Las personas discuten, aunque los españoles somos más de disputar. Y si debatimos educadamente, no es que estemos en desacuerdo con los demás, sino que lamentamos tener razón.

Son dos conceptos que resaltan, con mayor o menor virulencia, la dificultad que tenemos para asimilar que los demás no piensen como nosotros. Ya lo decía, en el siglo XVII, el escritor francés Francisco de La Rochefoucauld: «No solemos considerar como personas de buen sentido sino a los que participan de nuestras opiniones». Esta creencia es la base de lo que llamamos en psicología, «efecto del falso consenso».

Se trata de un sesgo cognitivo que nos lleva a creer que nuestra manera de pensar es más popular de lo que es. Recordaremos ese grupo de whatsapp en el que alguien remite un comentario, meme o chiste sin gracia, del que se deduce una opinión política, religiosa o machista, que parte de un supuesto y general acuerdo con su contenido. Si callamos, damos la razón al provocador. Si disentimos, creamos mal rollo. Como norma, sobreestimamos el grado de acuerdo que tienen los demás con respecto a nuestras ideas, actitudes y pensamientos.

[Entradas de datos almacenadas]
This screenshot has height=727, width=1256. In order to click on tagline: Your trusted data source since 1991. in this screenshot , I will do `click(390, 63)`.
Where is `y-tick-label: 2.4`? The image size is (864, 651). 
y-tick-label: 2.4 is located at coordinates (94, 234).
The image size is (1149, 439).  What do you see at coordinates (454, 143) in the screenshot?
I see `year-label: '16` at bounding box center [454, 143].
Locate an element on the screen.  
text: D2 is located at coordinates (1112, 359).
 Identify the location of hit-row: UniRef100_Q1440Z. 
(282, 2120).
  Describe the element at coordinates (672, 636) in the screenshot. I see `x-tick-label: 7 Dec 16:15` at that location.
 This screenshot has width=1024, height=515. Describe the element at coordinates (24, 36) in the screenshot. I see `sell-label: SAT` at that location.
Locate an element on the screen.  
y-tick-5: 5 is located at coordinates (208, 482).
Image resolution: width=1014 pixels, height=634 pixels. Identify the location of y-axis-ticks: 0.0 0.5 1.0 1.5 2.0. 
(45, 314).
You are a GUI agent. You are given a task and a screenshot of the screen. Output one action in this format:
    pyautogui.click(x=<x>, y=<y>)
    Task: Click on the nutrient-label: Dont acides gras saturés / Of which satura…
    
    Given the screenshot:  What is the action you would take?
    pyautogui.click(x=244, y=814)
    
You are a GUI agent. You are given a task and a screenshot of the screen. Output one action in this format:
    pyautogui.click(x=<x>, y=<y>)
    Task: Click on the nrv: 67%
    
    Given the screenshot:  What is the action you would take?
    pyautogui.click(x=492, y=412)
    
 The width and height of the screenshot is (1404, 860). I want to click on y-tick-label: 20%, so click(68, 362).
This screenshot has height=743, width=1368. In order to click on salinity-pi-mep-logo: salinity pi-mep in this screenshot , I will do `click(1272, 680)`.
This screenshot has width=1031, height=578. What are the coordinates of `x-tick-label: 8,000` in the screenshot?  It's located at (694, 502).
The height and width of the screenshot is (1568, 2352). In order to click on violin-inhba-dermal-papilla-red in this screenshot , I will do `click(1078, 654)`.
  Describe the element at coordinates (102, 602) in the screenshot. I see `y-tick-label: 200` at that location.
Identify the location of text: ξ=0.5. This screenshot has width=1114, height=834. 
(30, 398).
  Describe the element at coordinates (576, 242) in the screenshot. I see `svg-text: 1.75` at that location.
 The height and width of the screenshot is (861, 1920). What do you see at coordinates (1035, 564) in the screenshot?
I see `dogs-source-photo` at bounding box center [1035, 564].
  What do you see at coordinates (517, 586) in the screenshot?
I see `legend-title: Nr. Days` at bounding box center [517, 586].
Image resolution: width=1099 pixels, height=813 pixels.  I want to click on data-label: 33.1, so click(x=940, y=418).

> Preguntas por responder:
(A) Enumera los tipos de opinión que, según el texto sobre el falso consenso, pueden deducirse de lo que alguien envía al grupo de whatsapp.
(B) Prosigue el texto sobre el falso consenso a partir de su última oración.

> Respuestas:
(A) Política, religiosa y machista.

(B)
Por ejemplo, si preguntamos a un grupo de adolescentes, que no consumen alcohol, si creen que eso es habitual en la población de su edad, dirán que la mayoría no lo ingieren. Mientras que en un grupo con la conducta contraria, sus respuestas se adaptarán a generalizar que el resto bebe. Esta forma de actuar no es patológica y se explica desde diversos enfoques de la psicología.

Ahora bien, sí hay un caso en el que esto no ocurre así. En personas con depresión no se observa este fenómeno. Más bien parece que la tristeza les lleva a pensar que no tienen apoyo del resto sobre sus opiniones. Lo que confirma que un trastorno del estado de ánimo iría en dirección contraria al sesgo del falso consenso.

En la vida política hay una tendencia a sobreestimar el acuerdo de los demás con nuestras propuestas. Los dos grandes adversarios de los liderazgos políticos son, los asesores que adulan y las mayorías que dominan. Los primeros solo aplauden porque creen que cobran por ello y temen dejar de hacerlo si no palmean a su jefe.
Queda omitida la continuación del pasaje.